Freedman-Gurspan brought up a policy she enacted with the help of former Secretary of Housing and Urban Development and current presidential candidate Julián Castro that made sure homeless LGBTQ+ youth couldn’t be discriminated against under penalty of law. She mentioned a recent example where she helped create a shelter to keep LGBTQ+ youth in Washington, D.C. from sleeping on the streets, before saying that the shelter only had 14 beds, which wasn’t nearly enough to sustain the potential hundreds or thousands of youth without a home.

She said that to stop gentrification, activists need to go to town halls, city council meetings and other similar events with opportunities for civic engagement.

“We need to start showing up where the decision making is happening,” Freedman-Gurspan said. “We need to say ‘What are you doing for our community?’ in regards to housing … we have to have that conversation, and we have to hold people accountable.”

Hope for the future

Recently, the U.S. Supreme Court has been debating whether it’s legal to fire people from their job based on their sexual orientation or gender identity. Freedman-Gurspan acknowledged the split court, but said that she knows firsthand that the justices “really do do their job and take the job very seriously.”

Billy Keeney
Former White House liaison Raffi Freedman-Gurspan and student body president Jarett Lopez spoke to students in the Otto M. Budig Theater.

She mentioned how the synagogue she attends in DC also has Associate Justice of the Supreme Court Elena Kagan as a member, and that Kagan spoke on a panel during Yom Kippur about the responsibilities and processes of the court and how justices consider every perspective. 

“I am hopeful that maybe the more possibly moderate leaning judges might see the virtues of employee non-discrimination protections as part of the values and customs of this country,” Freedman-Gurspan said. “People have been out in the workforce for 35, 40 years at this point. We’re in 2019, and we’re litigating this?

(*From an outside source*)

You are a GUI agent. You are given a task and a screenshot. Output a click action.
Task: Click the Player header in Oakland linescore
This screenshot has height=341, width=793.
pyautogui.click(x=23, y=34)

It’s very upsetting.”

“I do hope that the justices really continue the American tradition of being on the right side of civil rights, human rights and worker rights.”

Freedman-Gurspan said that she wants all LGBTQ+ youth to continue to dream, whether big or small, and for LGBTQ+ youth living in unfortunate situations to know that they’re not alone.

“I know it’s not easy to just say to them ‘It gets better,’ because for some of them, it’s not getting better,” Freedman-Gurspan said. “I want LGBT youth to be proud, and happy, and I want them to fight. I want them to fight hard for what we fought for, because we need them to continue.”